Go through the entries below and pick out every line with "agent".

[Dataset excerpts]
——————

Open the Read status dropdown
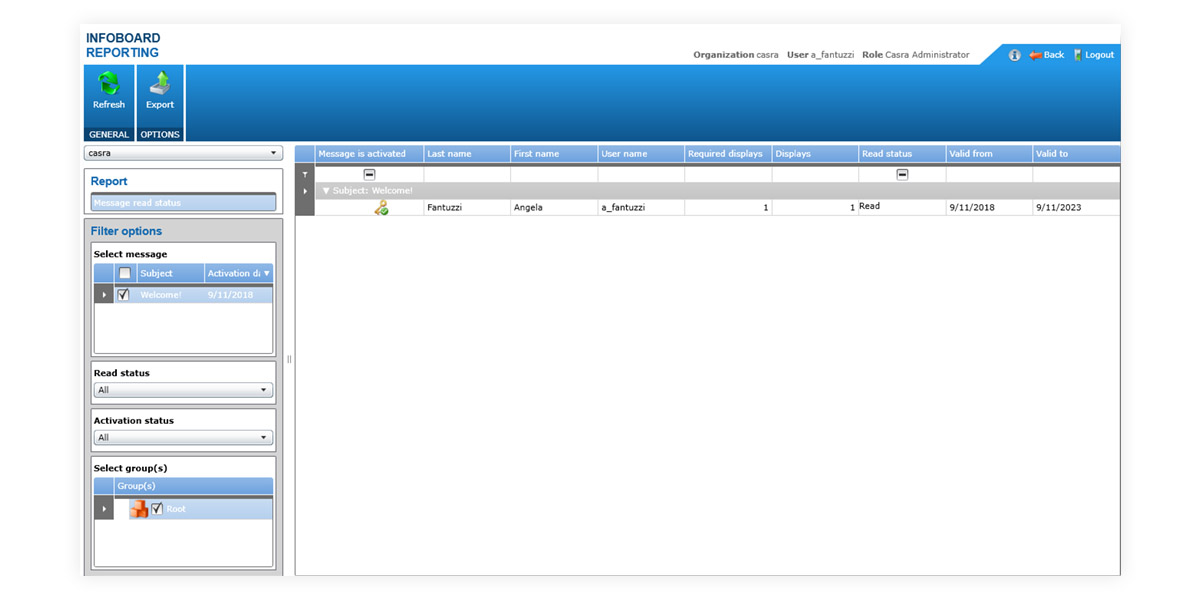The width and height of the screenshot is (1200, 600). [x=183, y=390]
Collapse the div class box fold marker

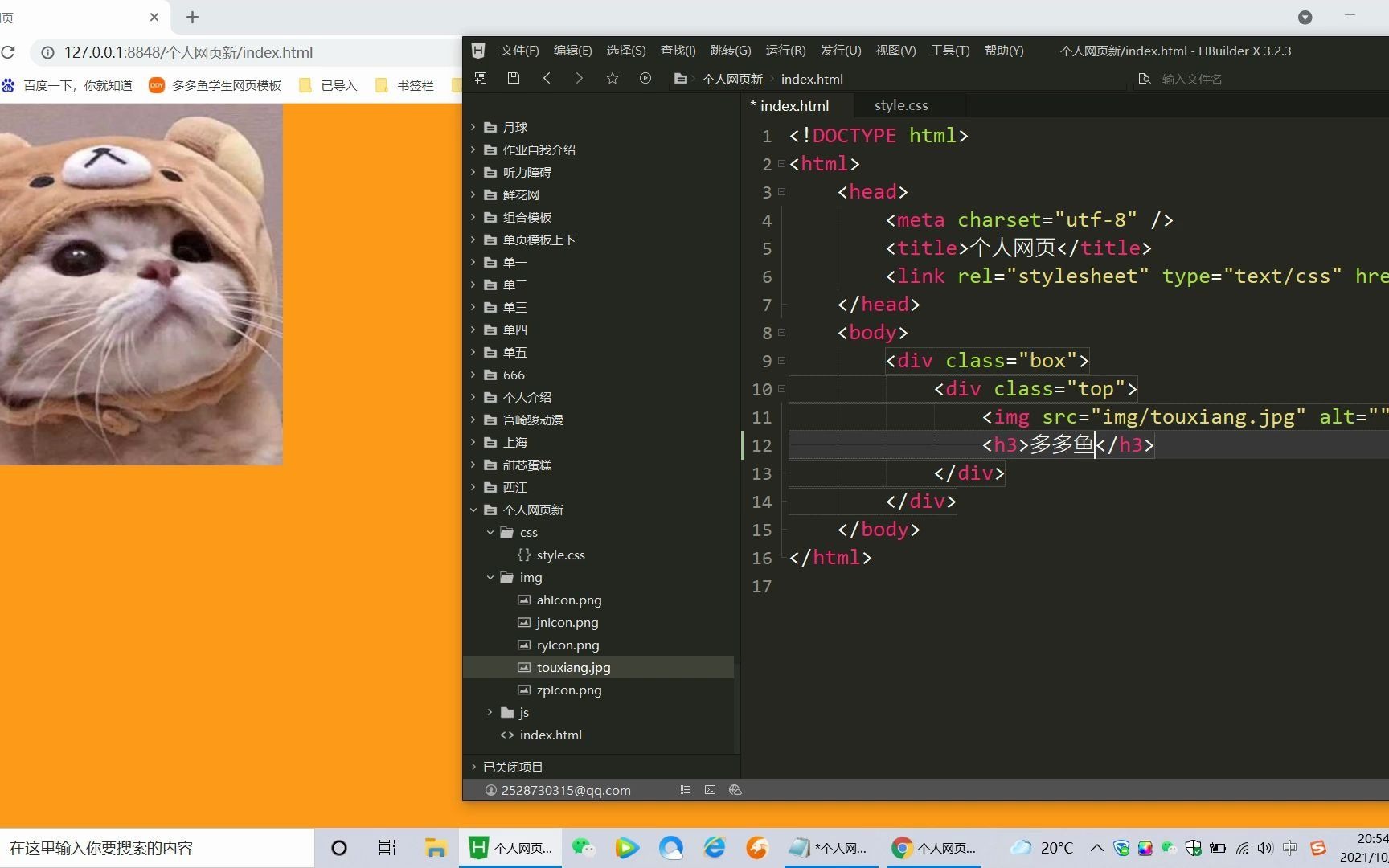point(781,361)
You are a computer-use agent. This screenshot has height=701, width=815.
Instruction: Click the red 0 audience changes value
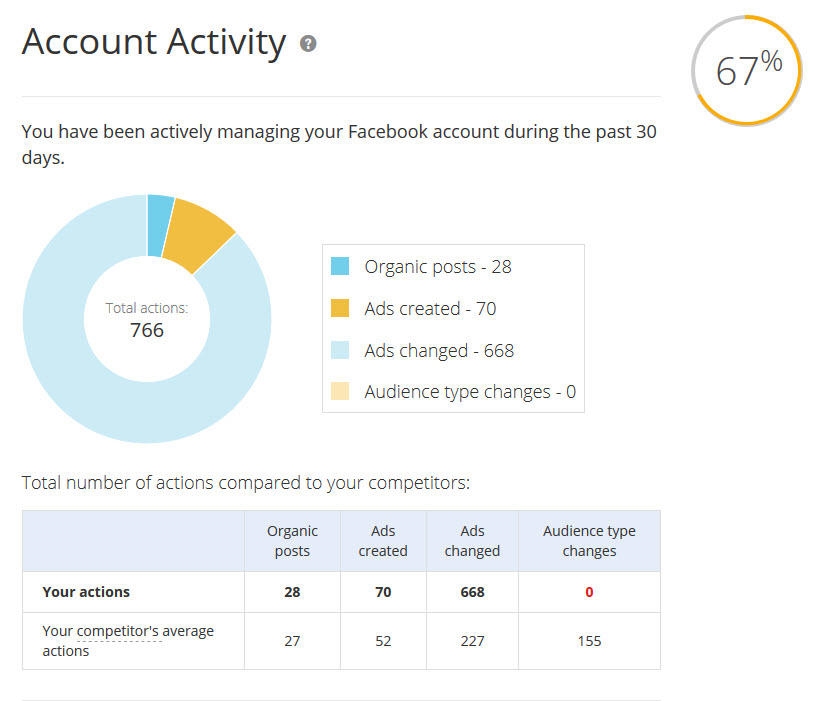[589, 592]
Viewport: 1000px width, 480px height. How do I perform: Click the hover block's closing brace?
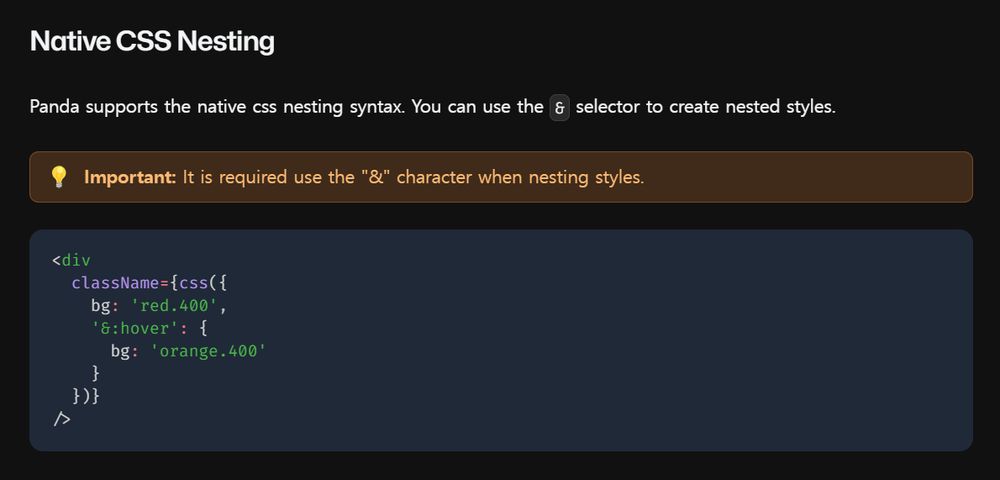(96, 374)
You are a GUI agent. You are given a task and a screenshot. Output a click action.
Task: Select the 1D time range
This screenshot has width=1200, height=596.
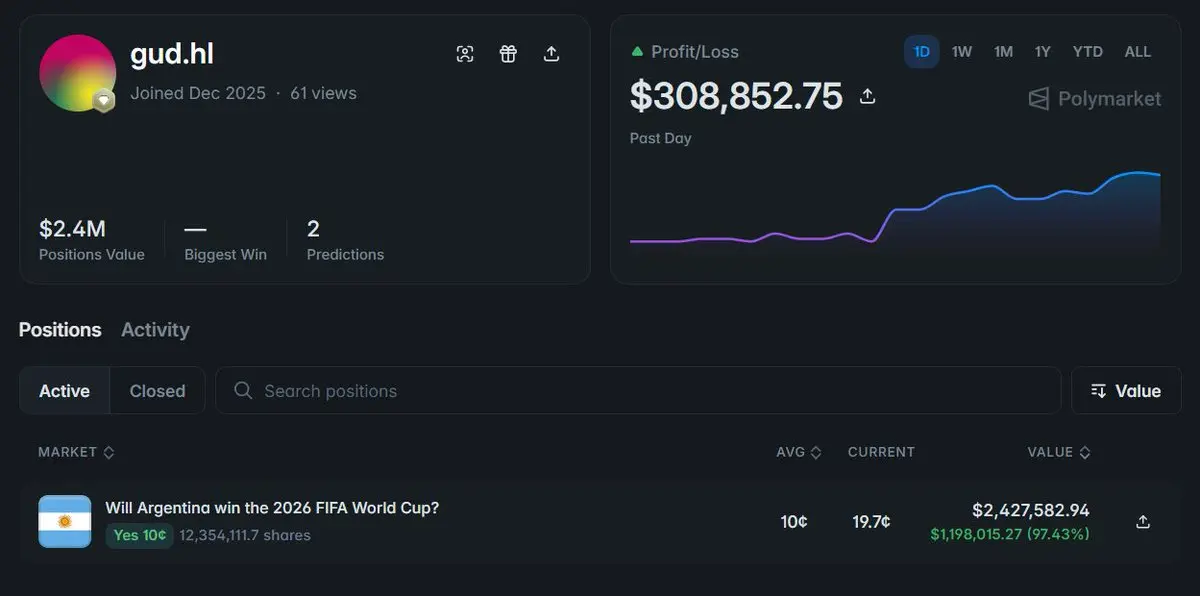pyautogui.click(x=922, y=52)
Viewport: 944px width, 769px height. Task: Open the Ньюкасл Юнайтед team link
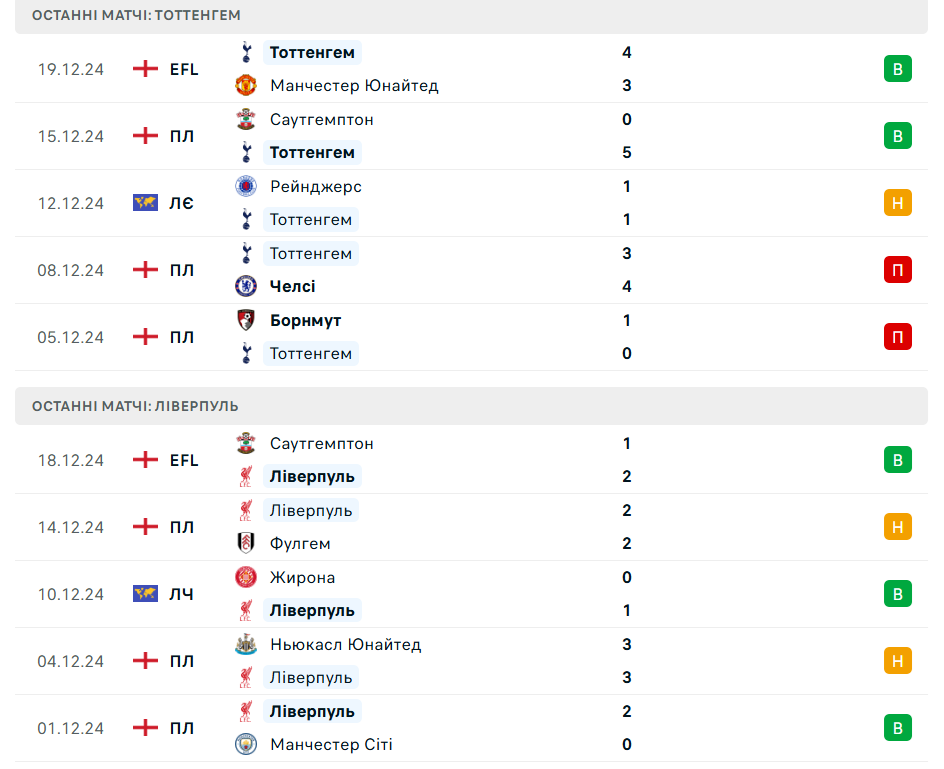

——————

[Answer below]
You are a computer-use agent. This screenshot has height=701, width=815.
You are a GUI agent. You are given a task and a screenshot. Output a click action.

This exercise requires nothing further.